Medio siglo atrás, los Carabancheles latían con el ritmo pausado de los pueblos. "Los domingos, a la misa de 12 no faltaba nadie", dice Julia, "y luego a pasear por General Ricardos y por lo que hoy es la avenida de Fátima". "A mí lo máximo que me permitían era alejarme hasta Mataderos, y los vecinos me tenían frita. Como todo el mundo se conocía y yo era la hija del alcalde, rápidamente le iban a mi padre con el cuento", apostilla su hija Pilar, maestra ya jubilada.
La anexión acercó a los carabancheleros a la capital, pero no pudo borrarles ese sentimiento de pueblo que les hace decir todavía "voy a Madrid" cuando suben al centro. El viejo tranvía fue durante mucho tiempo único nexo de unión con la ciudad. "Aquí había tiendas de alimentación y esas cosas, pero para comprar zapatos, telas o ir al pediatra tenías que subir a Madrid. Yo, a veces me iba andando, para ahorrarme los 30 céntimos del tranvía", recuerda Julia. Entre 1960 y 1965, la EMT los sustituyó por autobuses y amplió el número de líneas, y en 1968 llegó el metro a Carabanchel Bajo, un nuevo agravio para los del Alto, que siguen soñando con el suburbano.
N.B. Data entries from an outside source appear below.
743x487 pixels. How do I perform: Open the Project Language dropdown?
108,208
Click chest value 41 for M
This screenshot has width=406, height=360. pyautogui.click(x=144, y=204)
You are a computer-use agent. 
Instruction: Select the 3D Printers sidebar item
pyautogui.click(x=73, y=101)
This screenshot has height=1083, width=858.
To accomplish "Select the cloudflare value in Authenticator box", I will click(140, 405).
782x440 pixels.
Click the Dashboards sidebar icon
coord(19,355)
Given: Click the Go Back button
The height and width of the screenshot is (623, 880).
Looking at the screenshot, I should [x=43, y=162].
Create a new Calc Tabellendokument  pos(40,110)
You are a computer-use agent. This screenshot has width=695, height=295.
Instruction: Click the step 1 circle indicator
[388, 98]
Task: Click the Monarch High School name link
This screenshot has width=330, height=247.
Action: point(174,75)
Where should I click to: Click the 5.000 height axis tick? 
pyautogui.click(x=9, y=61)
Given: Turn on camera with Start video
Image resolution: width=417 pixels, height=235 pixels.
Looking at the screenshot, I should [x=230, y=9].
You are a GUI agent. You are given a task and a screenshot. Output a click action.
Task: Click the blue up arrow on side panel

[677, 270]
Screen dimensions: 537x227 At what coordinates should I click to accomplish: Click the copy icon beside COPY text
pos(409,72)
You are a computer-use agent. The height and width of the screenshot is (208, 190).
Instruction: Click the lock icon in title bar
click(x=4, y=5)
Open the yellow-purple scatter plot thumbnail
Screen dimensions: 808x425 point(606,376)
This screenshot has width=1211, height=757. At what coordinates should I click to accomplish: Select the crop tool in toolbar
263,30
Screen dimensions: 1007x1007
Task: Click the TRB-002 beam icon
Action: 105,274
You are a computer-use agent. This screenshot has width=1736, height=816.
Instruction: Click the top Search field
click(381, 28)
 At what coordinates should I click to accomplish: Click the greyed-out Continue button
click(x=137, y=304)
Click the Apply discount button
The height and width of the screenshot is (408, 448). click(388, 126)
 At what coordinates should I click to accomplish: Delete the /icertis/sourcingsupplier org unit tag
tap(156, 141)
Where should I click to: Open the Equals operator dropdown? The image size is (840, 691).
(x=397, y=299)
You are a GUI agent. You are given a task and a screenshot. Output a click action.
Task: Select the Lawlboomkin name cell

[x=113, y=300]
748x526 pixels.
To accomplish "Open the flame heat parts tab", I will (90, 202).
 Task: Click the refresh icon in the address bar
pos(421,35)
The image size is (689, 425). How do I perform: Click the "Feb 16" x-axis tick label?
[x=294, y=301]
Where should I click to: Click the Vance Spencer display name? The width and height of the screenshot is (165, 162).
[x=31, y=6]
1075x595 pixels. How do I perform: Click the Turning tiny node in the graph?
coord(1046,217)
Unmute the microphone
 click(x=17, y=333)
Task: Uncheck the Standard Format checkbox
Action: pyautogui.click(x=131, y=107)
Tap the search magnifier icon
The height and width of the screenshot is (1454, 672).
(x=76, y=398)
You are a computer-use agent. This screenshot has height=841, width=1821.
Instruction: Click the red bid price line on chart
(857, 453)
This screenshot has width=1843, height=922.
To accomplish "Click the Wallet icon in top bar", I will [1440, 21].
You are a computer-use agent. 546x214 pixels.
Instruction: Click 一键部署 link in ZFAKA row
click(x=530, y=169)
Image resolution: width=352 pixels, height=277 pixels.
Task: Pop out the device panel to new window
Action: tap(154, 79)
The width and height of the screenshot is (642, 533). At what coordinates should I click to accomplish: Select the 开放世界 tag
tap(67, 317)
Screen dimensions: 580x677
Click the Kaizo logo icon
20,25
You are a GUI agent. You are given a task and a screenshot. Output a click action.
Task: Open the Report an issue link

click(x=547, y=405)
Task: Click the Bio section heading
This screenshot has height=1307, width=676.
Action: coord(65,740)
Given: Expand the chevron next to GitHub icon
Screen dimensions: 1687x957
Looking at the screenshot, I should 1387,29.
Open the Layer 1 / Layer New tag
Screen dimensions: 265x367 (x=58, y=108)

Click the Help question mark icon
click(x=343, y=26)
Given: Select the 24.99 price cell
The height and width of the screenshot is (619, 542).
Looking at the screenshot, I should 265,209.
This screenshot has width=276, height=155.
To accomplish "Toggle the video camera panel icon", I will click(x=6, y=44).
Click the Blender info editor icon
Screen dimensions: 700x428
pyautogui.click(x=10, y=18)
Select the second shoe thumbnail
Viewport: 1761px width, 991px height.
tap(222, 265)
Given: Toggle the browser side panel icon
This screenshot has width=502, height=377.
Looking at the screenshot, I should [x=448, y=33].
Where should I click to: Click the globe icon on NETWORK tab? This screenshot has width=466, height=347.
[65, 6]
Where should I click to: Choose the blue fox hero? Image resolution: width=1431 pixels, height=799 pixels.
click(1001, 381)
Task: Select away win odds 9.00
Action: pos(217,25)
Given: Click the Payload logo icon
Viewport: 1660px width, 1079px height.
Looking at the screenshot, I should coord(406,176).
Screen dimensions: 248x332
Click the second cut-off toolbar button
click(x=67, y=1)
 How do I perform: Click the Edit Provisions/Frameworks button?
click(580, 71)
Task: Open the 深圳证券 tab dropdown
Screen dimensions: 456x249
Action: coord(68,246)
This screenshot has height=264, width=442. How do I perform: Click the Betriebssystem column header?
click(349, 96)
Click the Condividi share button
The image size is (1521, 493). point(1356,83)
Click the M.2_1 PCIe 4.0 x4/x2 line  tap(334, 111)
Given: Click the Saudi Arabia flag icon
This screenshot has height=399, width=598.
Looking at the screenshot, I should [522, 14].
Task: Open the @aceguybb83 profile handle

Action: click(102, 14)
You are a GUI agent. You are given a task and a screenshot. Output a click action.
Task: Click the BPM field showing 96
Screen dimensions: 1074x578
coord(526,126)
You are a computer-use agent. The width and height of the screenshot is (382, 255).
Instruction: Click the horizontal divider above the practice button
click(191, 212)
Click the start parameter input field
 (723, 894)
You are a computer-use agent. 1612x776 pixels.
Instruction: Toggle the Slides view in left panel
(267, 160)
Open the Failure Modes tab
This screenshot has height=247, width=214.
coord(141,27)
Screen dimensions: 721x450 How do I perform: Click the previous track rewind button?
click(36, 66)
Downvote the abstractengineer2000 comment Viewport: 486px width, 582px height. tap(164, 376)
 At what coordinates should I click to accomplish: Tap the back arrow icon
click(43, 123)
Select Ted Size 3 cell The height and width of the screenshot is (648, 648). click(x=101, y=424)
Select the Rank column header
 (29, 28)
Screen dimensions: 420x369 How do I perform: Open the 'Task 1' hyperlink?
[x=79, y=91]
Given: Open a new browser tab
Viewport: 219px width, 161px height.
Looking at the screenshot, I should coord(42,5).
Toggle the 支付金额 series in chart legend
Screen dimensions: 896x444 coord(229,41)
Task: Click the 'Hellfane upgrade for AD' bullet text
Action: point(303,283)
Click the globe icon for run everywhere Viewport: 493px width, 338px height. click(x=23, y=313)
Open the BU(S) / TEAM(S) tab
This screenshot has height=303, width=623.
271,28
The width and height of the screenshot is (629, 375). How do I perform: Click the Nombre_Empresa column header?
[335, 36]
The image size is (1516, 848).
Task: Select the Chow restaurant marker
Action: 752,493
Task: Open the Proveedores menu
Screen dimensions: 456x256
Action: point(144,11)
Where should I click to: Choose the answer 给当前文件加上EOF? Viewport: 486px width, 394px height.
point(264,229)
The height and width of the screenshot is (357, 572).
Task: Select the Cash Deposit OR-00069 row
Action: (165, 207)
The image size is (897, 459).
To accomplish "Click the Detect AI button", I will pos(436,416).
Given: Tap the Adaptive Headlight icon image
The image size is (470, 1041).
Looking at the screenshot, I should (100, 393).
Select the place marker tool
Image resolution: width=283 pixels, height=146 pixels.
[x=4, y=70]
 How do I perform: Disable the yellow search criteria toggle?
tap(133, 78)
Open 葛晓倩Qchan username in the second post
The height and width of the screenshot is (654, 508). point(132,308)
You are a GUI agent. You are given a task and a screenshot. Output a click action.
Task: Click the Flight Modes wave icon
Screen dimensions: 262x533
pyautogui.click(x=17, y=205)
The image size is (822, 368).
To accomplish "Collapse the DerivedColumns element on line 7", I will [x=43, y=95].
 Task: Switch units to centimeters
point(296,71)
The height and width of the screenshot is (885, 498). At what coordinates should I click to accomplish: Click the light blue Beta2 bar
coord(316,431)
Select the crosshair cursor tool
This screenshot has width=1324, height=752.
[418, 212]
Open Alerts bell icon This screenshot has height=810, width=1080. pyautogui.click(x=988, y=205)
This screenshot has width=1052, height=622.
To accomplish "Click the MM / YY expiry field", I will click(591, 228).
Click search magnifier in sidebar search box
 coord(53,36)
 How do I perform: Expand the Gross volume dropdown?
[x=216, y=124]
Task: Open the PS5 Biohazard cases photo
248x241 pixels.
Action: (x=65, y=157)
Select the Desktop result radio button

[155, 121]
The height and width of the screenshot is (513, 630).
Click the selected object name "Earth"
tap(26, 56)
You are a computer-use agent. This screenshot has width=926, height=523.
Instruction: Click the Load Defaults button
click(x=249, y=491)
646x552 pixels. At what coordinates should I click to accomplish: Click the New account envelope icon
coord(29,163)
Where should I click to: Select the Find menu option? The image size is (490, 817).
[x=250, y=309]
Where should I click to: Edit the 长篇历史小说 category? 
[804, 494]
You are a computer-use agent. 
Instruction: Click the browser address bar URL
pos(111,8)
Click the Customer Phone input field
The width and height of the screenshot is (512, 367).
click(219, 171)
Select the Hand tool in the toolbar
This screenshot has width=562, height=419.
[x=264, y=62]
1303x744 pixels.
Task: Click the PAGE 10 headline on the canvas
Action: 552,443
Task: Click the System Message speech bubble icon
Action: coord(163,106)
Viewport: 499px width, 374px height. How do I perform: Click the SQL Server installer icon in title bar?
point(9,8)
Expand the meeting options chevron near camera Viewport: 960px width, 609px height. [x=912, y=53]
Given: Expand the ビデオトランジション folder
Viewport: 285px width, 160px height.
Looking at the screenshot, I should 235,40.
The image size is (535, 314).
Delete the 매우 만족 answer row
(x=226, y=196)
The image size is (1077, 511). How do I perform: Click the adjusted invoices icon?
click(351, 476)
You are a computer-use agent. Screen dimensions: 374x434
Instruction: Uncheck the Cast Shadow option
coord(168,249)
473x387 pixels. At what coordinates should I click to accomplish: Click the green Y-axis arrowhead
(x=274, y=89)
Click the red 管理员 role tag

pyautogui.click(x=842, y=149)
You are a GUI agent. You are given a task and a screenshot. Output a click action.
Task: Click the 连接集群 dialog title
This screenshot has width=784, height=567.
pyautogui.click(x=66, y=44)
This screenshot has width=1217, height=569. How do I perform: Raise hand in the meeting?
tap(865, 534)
Un sueño que pronto verán cumplido, cuando finalice la construcción de la línea 11. "Nos hubiera dado mucha vida, pero los militares nos hicieron la cusqui desviándolo hacia el hospital Gómez Ulla", dice Cordero.
Al cabo de cincuenta años, los tres veteranos siguen mirando a Madrid sin cruzar el Manzanares. Les gustaría que hubiera más zonas verdes, más equipamientos para los jóvenes, más instalaciones deportivas -incluso una nueva escuela de equitación-, que volviera el canódromo. Pero, sobre todo, que se esfume la mala fama que a veces ha perseguido al barrio. La historia, una vez más, no ha sido del todo justa, y, como dice Sánchez Molledo, Madrid ha olvidado que Carabanchel antes de cárcel fue corte. Vicente Morales cuenta que cuando su hija recomienda a sus compañeras de trabajo que se compren un piso en el nuevo ensanche del barrio, proyectado por el Ayuntamiento, ellas exclaman sorprendidas: "¿En Carabanchel?". "Yo, sin embargo, me siento más inseguro cuando voy a Madrid, porque si hubiera un drogadicto, que no lo hay, le conoceríamos". Julia es igual de rotunda. Sus hijos, al rellenar una instancia, ponen "Carabanchel" en el lugar de nacimiento.